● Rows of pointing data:
· · · · ·
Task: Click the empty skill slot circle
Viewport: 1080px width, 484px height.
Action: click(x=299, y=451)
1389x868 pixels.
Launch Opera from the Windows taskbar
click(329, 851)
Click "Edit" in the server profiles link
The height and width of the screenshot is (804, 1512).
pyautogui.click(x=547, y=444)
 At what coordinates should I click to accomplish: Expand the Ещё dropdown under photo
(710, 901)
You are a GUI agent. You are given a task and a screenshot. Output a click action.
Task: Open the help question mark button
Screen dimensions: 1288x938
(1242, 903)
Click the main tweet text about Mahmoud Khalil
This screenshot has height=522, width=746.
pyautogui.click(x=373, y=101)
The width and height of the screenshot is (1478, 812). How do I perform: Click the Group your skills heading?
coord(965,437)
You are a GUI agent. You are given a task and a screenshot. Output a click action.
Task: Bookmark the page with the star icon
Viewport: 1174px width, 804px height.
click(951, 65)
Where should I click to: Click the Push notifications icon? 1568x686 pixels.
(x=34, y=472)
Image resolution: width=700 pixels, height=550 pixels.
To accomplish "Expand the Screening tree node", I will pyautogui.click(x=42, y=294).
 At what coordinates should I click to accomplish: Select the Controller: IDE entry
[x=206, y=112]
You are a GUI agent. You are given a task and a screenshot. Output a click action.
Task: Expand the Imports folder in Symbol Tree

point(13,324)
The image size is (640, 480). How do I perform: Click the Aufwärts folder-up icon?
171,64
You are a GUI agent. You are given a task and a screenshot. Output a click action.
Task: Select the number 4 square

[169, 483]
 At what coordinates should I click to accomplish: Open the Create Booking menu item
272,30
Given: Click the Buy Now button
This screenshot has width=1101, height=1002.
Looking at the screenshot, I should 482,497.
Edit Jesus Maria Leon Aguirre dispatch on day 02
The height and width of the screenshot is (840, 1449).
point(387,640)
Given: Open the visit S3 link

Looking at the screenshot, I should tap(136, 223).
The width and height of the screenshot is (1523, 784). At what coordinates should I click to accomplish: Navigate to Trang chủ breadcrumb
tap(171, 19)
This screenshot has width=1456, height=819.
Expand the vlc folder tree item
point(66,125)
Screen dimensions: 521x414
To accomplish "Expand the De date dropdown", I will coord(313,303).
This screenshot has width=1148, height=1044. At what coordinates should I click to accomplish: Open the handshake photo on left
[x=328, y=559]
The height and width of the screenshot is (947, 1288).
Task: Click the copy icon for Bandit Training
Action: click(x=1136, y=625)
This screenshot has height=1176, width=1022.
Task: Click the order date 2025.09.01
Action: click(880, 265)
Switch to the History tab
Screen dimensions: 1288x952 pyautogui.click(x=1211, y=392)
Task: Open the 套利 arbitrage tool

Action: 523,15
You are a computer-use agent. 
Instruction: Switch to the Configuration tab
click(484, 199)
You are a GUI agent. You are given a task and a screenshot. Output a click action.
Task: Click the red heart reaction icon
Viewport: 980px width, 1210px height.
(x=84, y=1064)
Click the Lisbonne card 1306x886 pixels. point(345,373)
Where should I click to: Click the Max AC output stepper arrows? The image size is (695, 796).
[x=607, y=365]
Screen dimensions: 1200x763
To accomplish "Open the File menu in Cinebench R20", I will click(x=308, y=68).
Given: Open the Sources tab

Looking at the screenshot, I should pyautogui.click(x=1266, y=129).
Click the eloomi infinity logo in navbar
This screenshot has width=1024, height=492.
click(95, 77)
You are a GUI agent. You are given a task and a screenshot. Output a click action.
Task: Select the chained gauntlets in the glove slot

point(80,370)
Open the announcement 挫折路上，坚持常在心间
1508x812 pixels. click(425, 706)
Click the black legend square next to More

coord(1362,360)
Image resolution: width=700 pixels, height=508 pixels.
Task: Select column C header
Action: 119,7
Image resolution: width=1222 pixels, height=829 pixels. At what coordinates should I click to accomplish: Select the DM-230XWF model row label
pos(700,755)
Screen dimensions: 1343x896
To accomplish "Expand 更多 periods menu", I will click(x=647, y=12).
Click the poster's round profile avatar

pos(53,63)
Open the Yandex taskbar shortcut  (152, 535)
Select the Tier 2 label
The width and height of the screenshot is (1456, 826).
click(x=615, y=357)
· · · · ·
● Given task:
Lay out the rows above as a JSON list of strings, with one string for each line and blank lines left out.

● Task result:
[
  "Task: Click the empty skill slot circle",
  "Viewport: 1080px width, 484px height.",
  "Action: click(x=299, y=451)",
  "1389x868 pixels.",
  "Launch Opera from the Windows taskbar",
  "click(329, 851)",
  "Click \"Edit\" in the server profiles link",
  "The height and width of the screenshot is (804, 1512).",
  "pyautogui.click(x=547, y=444)",
  " At what coordinates should I click to accomplish: Expand the Ещё dropdown under photo",
  "(710, 901)",
  "You are a GUI agent. You are given a task and a screenshot. Output a click action.",
  "Task: Open the help question mark button",
  "Screen dimensions: 1288x938",
  "(1242, 903)",
  "Click the main tweet text about Mahmoud Khalil",
  "This screenshot has height=522, width=746.",
  "pyautogui.click(x=373, y=101)",
  "The width and height of the screenshot is (1478, 812). How do I perform: Click the Group your skills heading?",
  "coord(965,437)",
  "You are a GUI agent. You are given a task and a screenshot. Output a click action.",
  "Task: Bookmark the page with the star icon",
  "Viewport: 1174px width, 804px height.",
  "click(951, 65)",
  "Where should I click to: Click the Push notifications icon? 1568x686 pixels.",
  "(x=34, y=472)",
  "Image resolution: width=700 pixels, height=550 pixels.",
  "To accomplish \"Expand the Screening tree node\", I will pyautogui.click(x=42, y=294).",
  " At what coordinates should I click to accomplish: Select the Controller: IDE entry",
  "[x=206, y=112]",
  "You are a GUI agent. You are given a task and a screenshot. Output a click action.",
  "Task: Expand the Imports folder in Symbol Tree",
  "point(13,324)",
  "The image size is (640, 480). How do I perform: Click the Aufwärts folder-up icon?",
  "171,64",
  "You are a GUI agent. You are given a task and a screenshot. Output a click action.",
  "Task: Select the number 4 square",
  "[169, 483]",
  " At what coordinates should I click to accomplish: Open the Create Booking menu item",
  "272,30",
  "Given: Click the Buy Now button",
  "This screenshot has width=1101, height=1002.",
  "Looking at the screenshot, I should 482,497.",
  "Edit Jesus Maria Leon Aguirre dispatch on day 02",
  "The height and width of the screenshot is (840, 1449).",
  "point(387,640)",
  "Given: Open the visit S3 link",
  "Looking at the screenshot, I should tap(136, 223).",
  "The width and height of the screenshot is (1523, 784). At what coordinates should I click to accomplish: Navigate to Trang chủ breadcrumb",
  "tap(171, 19)",
  "This screenshot has width=1456, height=819.",
  "Expand the vlc folder tree item",
  "point(66,125)",
  "Screen dimensions: 521x414",
  "To accomplish \"Expand the De date dropdown\", I will coord(313,303).",
  "This screenshot has width=1148, height=1044. At what coordinates should I click to accomplish: Open the handshake photo on left",
  "[x=328, y=559]",
  "The height and width of the screenshot is (947, 1288).",
  "Task: Click the copy icon for Bandit Training",
  "Action: click(x=1136, y=625)",
  "This screenshot has height=1176, width=1022.",
  "Task: Click the order date 2025.09.01",
  "Action: click(880, 265)",
  "Switch to the History tab",
  "Screen dimensions: 1288x952 pyautogui.click(x=1211, y=392)",
  "Task: Open the 套利 arbitrage tool",
  "Action: 523,15",
  "You are a computer-use agent. ",
  "Instruction: Switch to the Configuration tab",
  "click(484, 199)",
  "You are a GUI agent. You are given a task and a screenshot. Output a click action.",
  "Task: Click the red heart reaction icon",
  "Viewport: 980px width, 1210px height.",
  "(x=84, y=1064)",
  "Click the Lisbonne card 1306x886 pixels. point(345,373)",
  "Where should I click to: Click the Max AC output stepper arrows? The image size is (695, 796).",
  "[x=607, y=365]",
  "Screen dimensions: 1200x763",
  "To accomplish \"Open the File menu in Cinebench R20\", I will click(x=308, y=68).",
  "Given: Open the Sources tab",
  "Looking at the screenshot, I should pyautogui.click(x=1266, y=129).",
  "Click the eloomi infinity logo in navbar",
  "This screenshot has width=1024, height=492.",
  "click(95, 77)",
  "You are a GUI agent. You are given a task and a screenshot. Output a click action.",
  "Task: Select the chained gauntlets in the glove slot",
  "point(80,370)",
  "Open the announcement 挫折路上，坚持常在心间",
  "1508x812 pixels. click(425, 706)",
  "Click the black legend square next to More",
  "coord(1362,360)",
  "Image resolution: width=700 pixels, height=508 pixels.",
  "Task: Select column C header",
  "Action: 119,7",
  "Image resolution: width=1222 pixels, height=829 pixels. At what coordinates should I click to accomplish: Select the DM-230XWF model row label",
  "pos(700,755)",
  "Screen dimensions: 1343x896",
  "To accomplish \"Expand 更多 periods menu\", I will click(x=647, y=12).",
  "Click the poster's round profile avatar",
  "pos(53,63)",
  "Open the Yandex taskbar shortcut  (152, 535)",
  "Select the Tier 2 label",
  "The width and height of the screenshot is (1456, 826).",
  "click(x=615, y=357)"
]